Second, consider how this changes the role that human design plays in political campaigning. Idiots like Pete Hoekstra aside, most campaign gaffes happen on the stump—NOT in carefully-crafted political ads. A well-funded candidate can afford better, more frequent focus groups and more advertising consulting. Moneyed candidates can afford to put most of their message on the air, while keeping their public appearances safe to to the point of banality. What’s more, these candidates have the resources to control public events even more tightly.
In short, the new cash influx reduces the importance of once-basic campaign skills.
- Can’t do soaring political rhetoric? Don’t worry—we’ll fix it in post-production! Add a soaring eagle, “America the Beautiful,” and one of these bad boys in the background, and you’ll make Teddy Roosevelt look like a junior high debate team captain. When you’re on the stump, just shake hands and smile.
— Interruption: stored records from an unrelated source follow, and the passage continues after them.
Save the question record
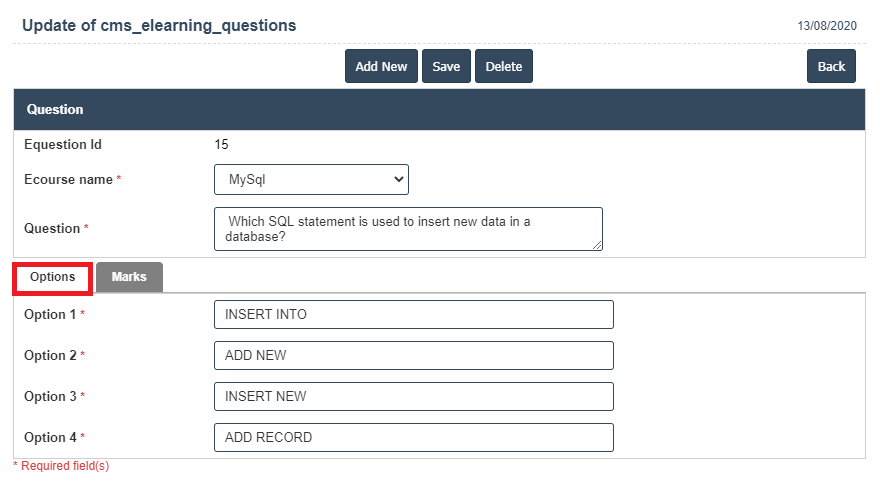Viewport: 880px width, 483px height. pos(446,66)
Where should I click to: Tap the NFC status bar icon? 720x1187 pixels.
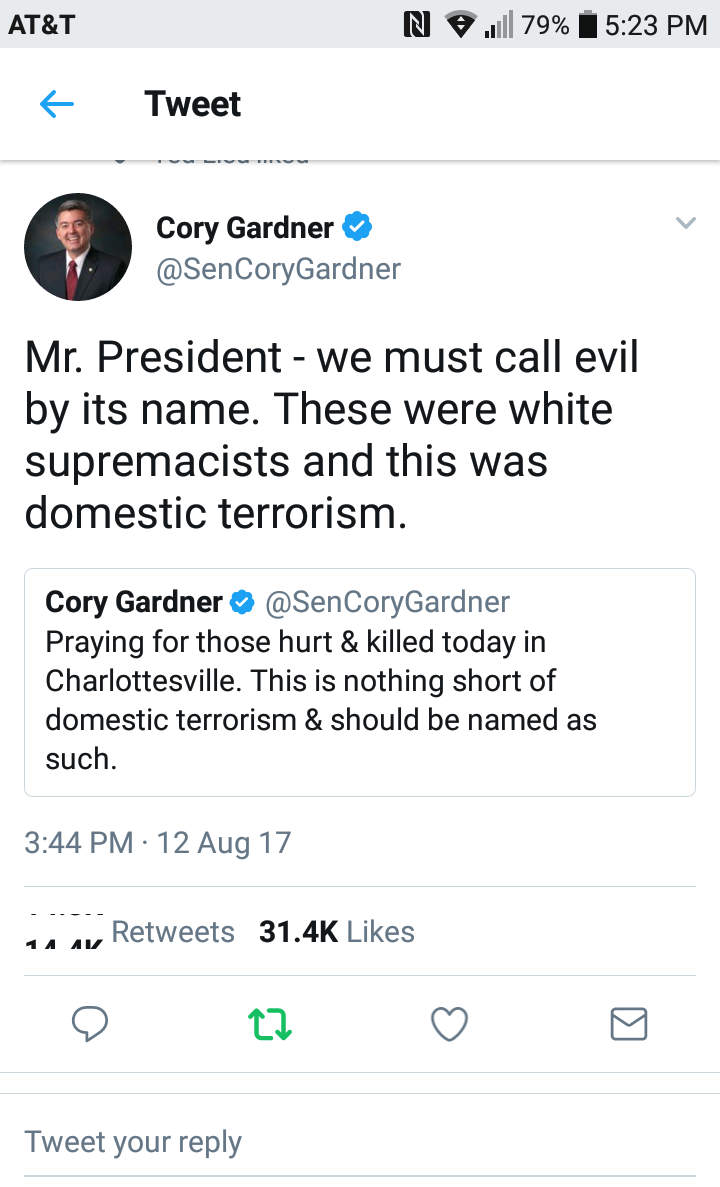tap(415, 24)
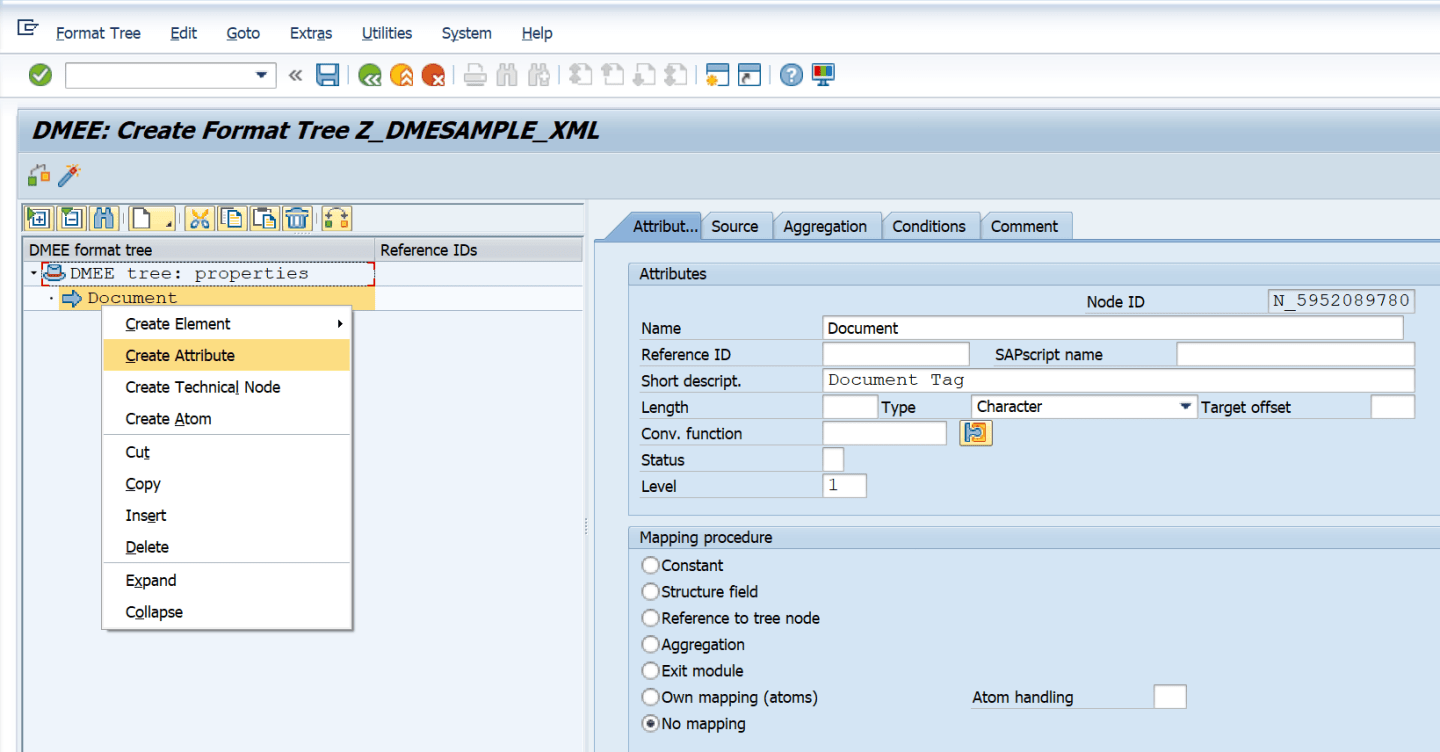Collapse all nodes via the minus-page icon
Screen dimensions: 1440x752
pyautogui.click(x=71, y=218)
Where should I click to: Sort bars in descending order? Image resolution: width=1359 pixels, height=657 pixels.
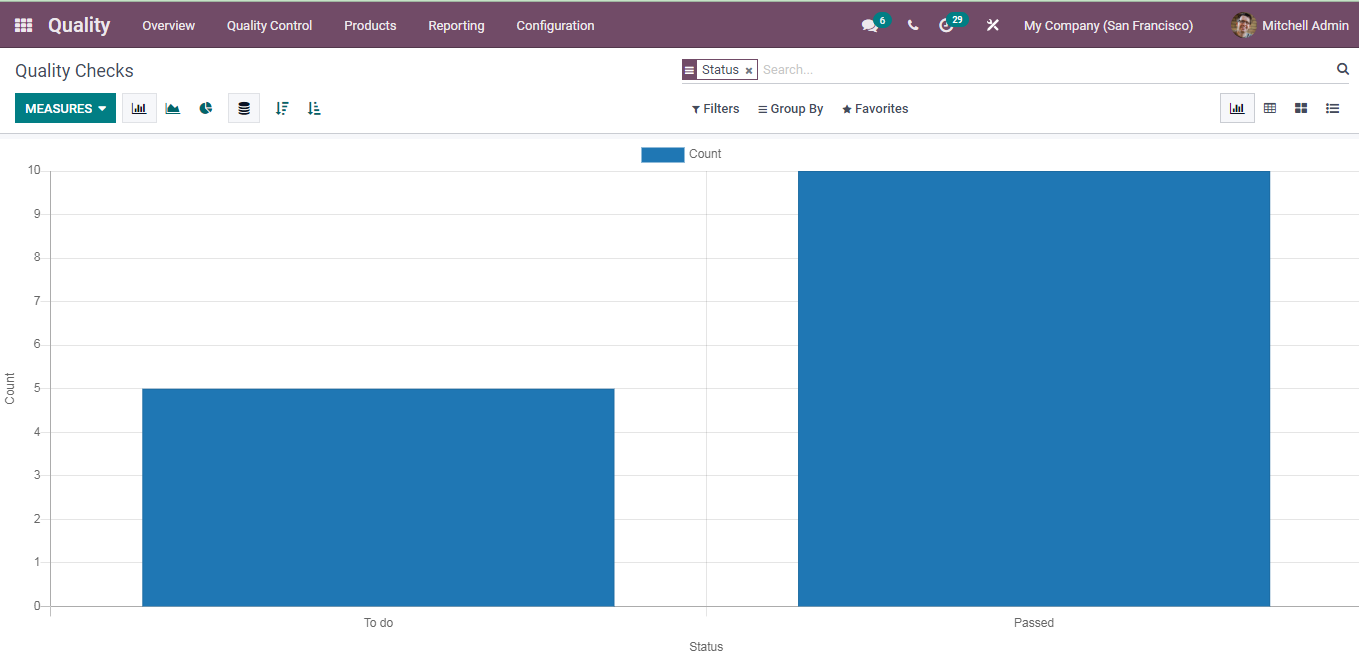(281, 108)
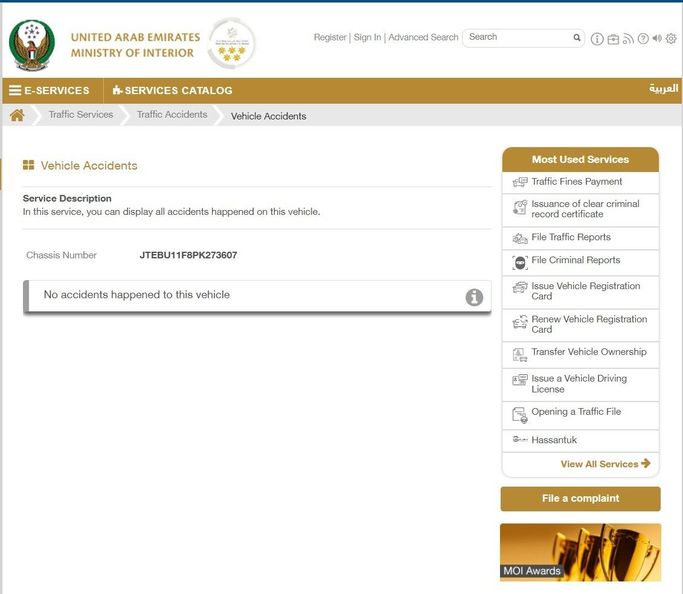The image size is (683, 594).
Task: Click the home icon in breadcrumb
Action: coord(16,115)
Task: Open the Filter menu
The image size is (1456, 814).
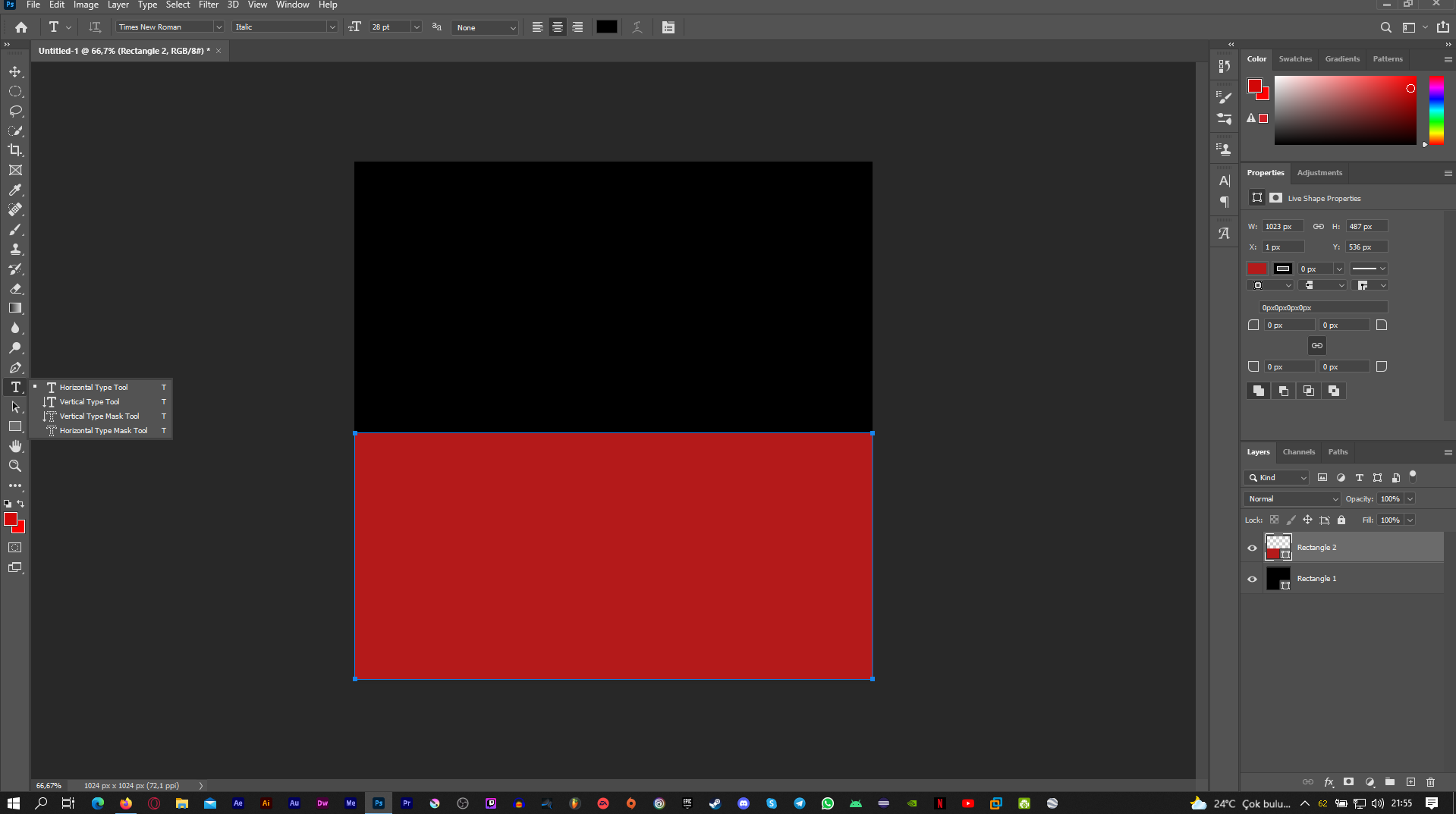Action: (208, 5)
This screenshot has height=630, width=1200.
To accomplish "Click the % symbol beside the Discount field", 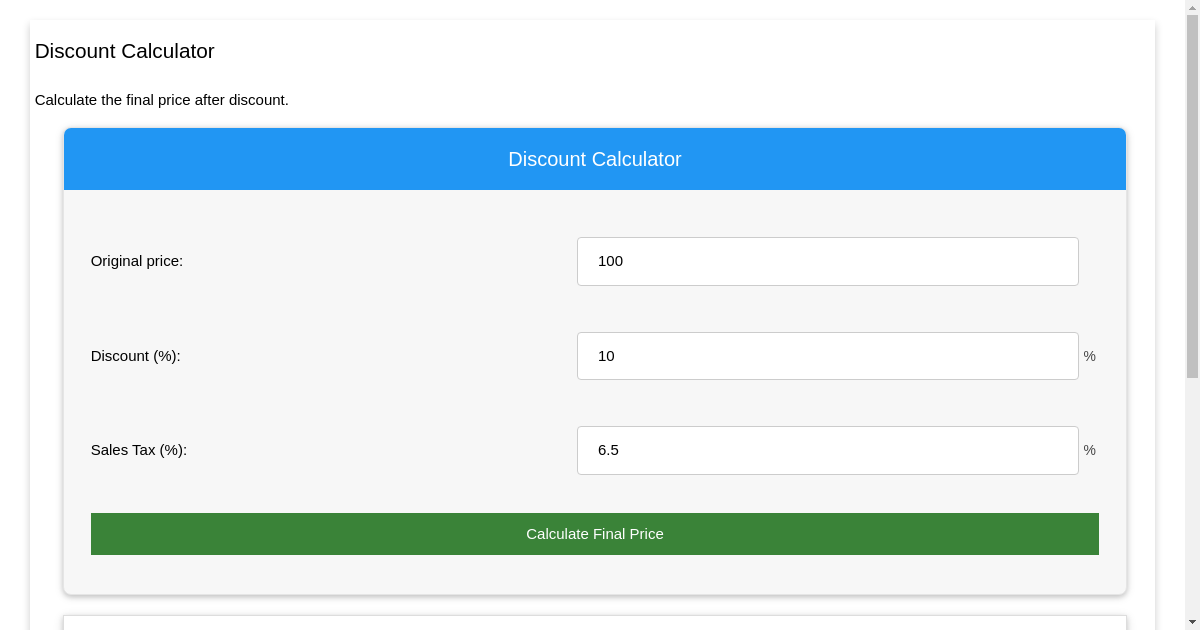I will [1089, 356].
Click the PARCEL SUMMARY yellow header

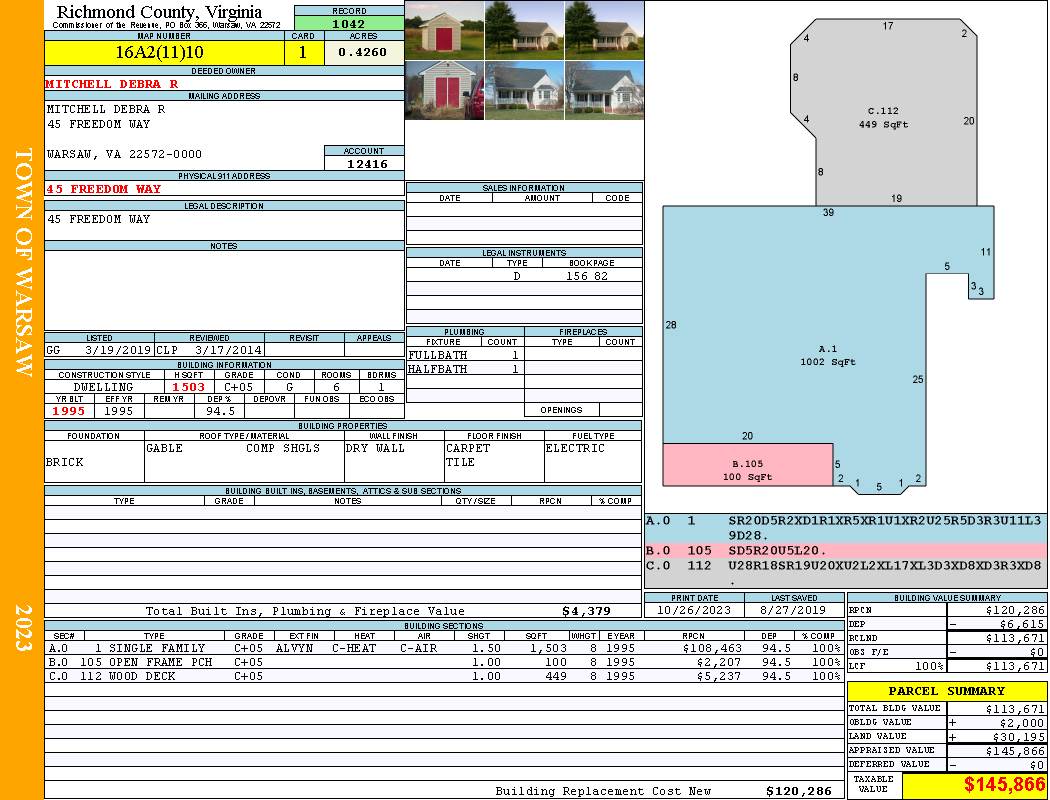pyautogui.click(x=947, y=691)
- Uh-oh. Handshaking a bit too strenuous for your set of social skills? Can’t bond with voters to save your life? Don’t sweat it. We’ll buy a few popular surrogates from the party’s minor league system. They’ll press the flesh for you. They’ll even help you make your convictions clearer when you’re forced to speak off the cuff.
- But how can they clarify if you’re not sure what you believe? That’s the best part! You don’t need specific convictions if you have money. A tide of greenbacks can swallow just about any hypocrisy whole. Throw enough dollars at the problem, and you might even be able to swamp the considered perception that you’re using dollars to compensate for your lack of substance.
What sorts of candidates would we expect to succeed in this campaign environment? When you replace ideas and effective personal rhetoric with the muscle of modern advertising, you increasingly transform democratic politics into a technical problem. Under this campaign financing regime, candidates wouldn’t need to be likable, thoughtful, substantive, persuasive, or inspiring. Those qualities would become completely superfluous. Sound like anyone you know?